Items from a dataset
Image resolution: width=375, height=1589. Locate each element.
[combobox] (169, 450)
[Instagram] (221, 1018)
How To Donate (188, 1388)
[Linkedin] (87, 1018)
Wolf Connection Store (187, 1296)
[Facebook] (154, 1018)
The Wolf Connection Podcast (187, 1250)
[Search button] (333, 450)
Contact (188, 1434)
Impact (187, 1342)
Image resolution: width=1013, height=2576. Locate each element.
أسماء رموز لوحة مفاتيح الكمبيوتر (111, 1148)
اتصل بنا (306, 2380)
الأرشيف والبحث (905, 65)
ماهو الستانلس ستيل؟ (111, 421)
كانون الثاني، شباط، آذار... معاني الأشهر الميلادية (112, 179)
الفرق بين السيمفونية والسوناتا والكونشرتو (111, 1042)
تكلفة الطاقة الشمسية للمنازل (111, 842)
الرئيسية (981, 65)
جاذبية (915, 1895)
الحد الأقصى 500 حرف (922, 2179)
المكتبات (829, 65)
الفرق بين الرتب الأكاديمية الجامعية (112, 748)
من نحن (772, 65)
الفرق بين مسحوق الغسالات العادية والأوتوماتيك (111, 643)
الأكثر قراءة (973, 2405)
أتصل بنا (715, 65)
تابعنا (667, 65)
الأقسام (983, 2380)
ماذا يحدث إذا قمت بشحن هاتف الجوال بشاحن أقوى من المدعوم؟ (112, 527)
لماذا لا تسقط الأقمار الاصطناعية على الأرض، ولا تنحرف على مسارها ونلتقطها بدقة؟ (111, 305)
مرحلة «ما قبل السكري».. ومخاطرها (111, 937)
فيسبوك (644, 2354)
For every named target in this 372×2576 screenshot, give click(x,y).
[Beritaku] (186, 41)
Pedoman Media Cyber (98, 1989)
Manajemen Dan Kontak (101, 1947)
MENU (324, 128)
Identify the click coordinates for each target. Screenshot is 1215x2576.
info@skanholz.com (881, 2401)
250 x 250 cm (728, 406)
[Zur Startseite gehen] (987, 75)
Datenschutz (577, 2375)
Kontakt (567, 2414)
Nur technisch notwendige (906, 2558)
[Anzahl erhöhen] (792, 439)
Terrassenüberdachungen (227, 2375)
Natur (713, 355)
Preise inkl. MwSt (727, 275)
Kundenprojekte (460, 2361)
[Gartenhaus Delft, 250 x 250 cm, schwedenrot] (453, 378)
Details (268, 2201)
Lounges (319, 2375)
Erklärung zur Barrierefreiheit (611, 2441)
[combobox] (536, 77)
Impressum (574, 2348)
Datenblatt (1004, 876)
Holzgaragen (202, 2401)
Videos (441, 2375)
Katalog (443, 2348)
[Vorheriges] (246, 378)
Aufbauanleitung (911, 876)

Work task
Beginning with the top line of the data above, output every line exactly until the one that contains "The Wolf Connection Podcast (187, 1250)", and include that one too.

Task response
Image resolution: width=375, height=1589. Locate each element.
[combobox] (169, 450)
[Instagram] (221, 1018)
How To Donate (188, 1388)
[Linkedin] (87, 1018)
Wolf Connection Store (187, 1296)
[Facebook] (154, 1018)
The Wolf Connection Podcast (187, 1250)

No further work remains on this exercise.